Foggia in fiamme, nella sede della Np Service c’erano 14 milioni. Criminali forse sotto l’effetto di droghe

Nel caveau della Np Service, istituto di vigilanza preso d’assalto la notte scorsa, c’erano circa 14 milioni di euro, racchiusi in almeno cinque casseforti. La banda con almeno dieci malviventi, ma si pensa possano essere stati anche di più, potrebbe aver agito sotto l’effetto di droga. Una possibilità tutta da verificare.

Nel caveau della Np Service, istituto di vigilanza preso d’assalto la notte scorsa, c’erano circa 14 milioni di euro, racchiusi in almeno cinque casseforti. La banda con almeno dieci malviventi, ma si pensa possano essere stati anche di più, potrebbe aver agito sotto l’effetto di droga. Una possibilità tutta da verificare. Le telecamere di videosorverglianza di alcuni distributori di benzina avrebbero ripreso i criminali mentre tentano, con molta difficoltà, di fare carburante prima di procedere, armati e incappucciati.

L’assalto alla sede dell’istituto di vigilanza è avvenuto attraverso tecniche paramilitari tipiche degli attentati ai portavalori sulle strade statali della nostra nazione. Solo che stavolta è avvenuto tutto in pieno centro cittadino, esattamente al Villaggio Artigiani di Foggia isolato dal resto della città grazie all’utilizzo di tir incendiati che hanno bloccato alcune arterie principali del capoluogo dauno.

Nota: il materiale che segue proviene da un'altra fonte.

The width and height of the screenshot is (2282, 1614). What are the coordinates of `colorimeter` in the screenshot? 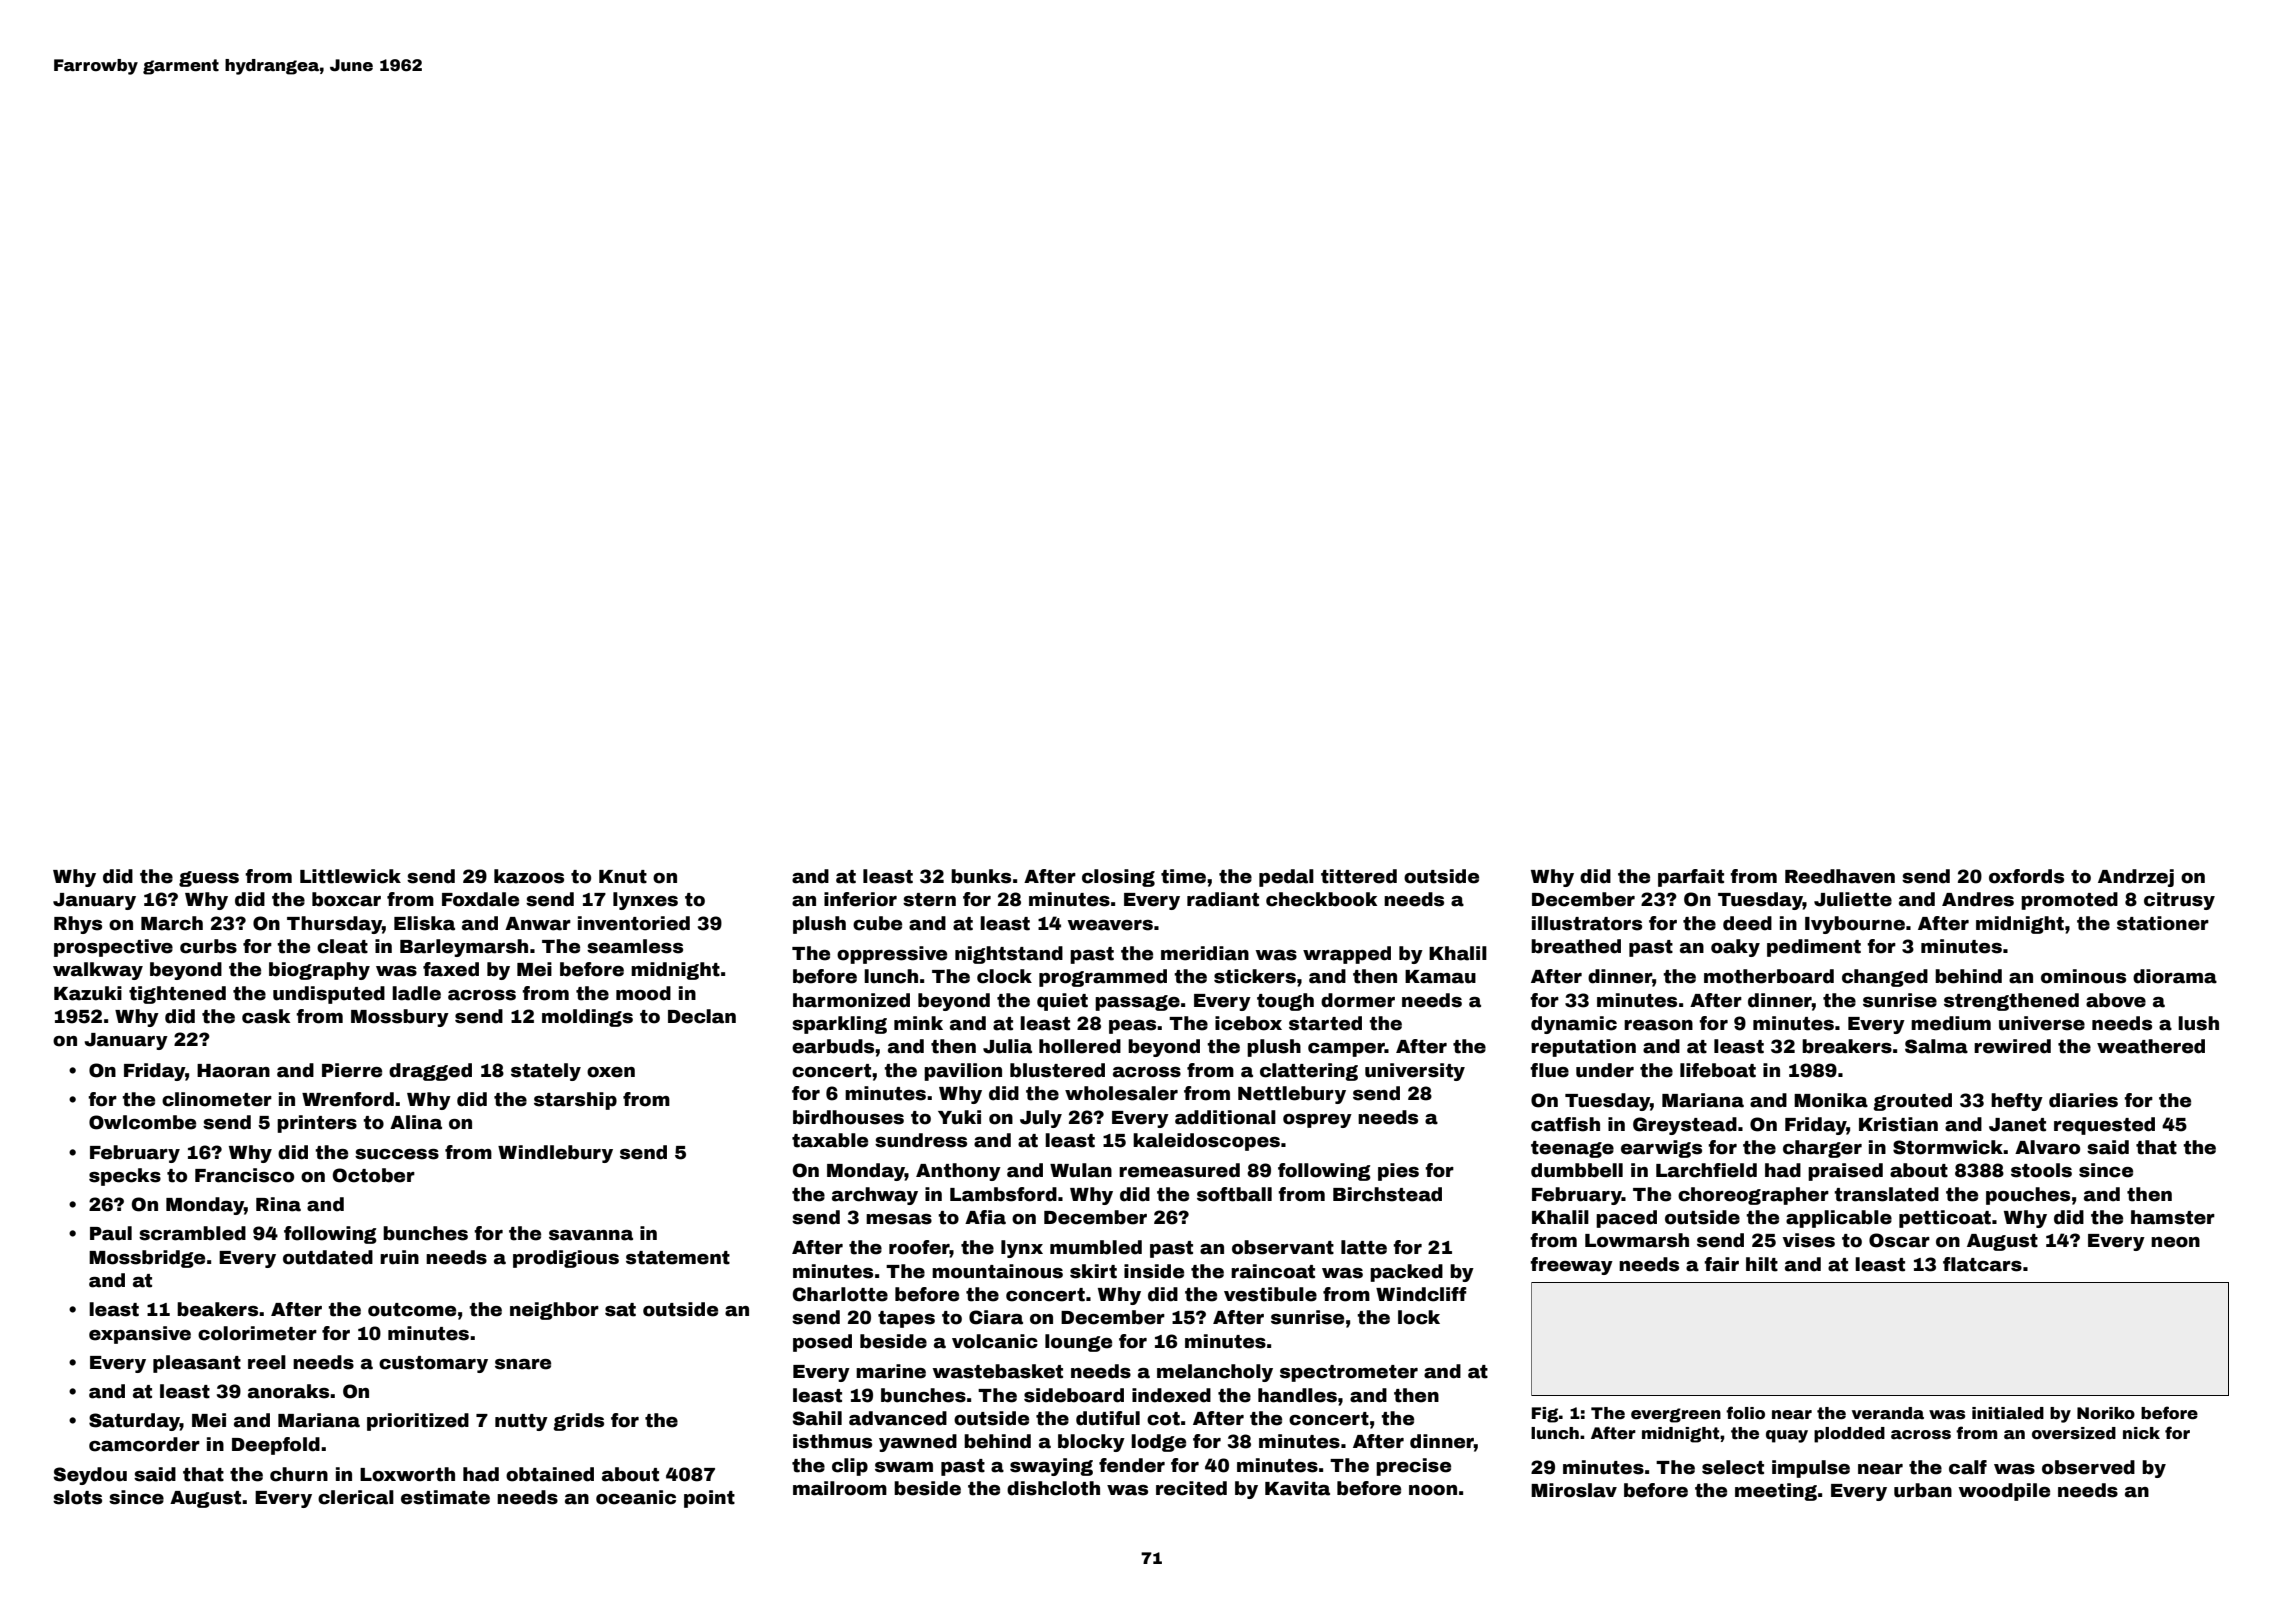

Per fortuna però, alcune pattuglie, tre per l’esattezza, sono riuscite a sfondare i blocchi costringendo alla fuga i malviventi. Non prima di una sparatoria senza feriti. 38 bossoli della polizia e 30 dei banditi sono stati ritrovati nella zona. Il tutto mentre un caterpillar tentava di sfondare la palazzina della Np Service. Dopo la sparatoria, l’inseguimento verso la zona del carcere e nel tratturo Castiglione, poi la circonvallazione in direzione Cerignola dove sono riusciti a scomparire grazie alla presenza di un altro camion posto in quell’area per bloccare le forze dell’ordine.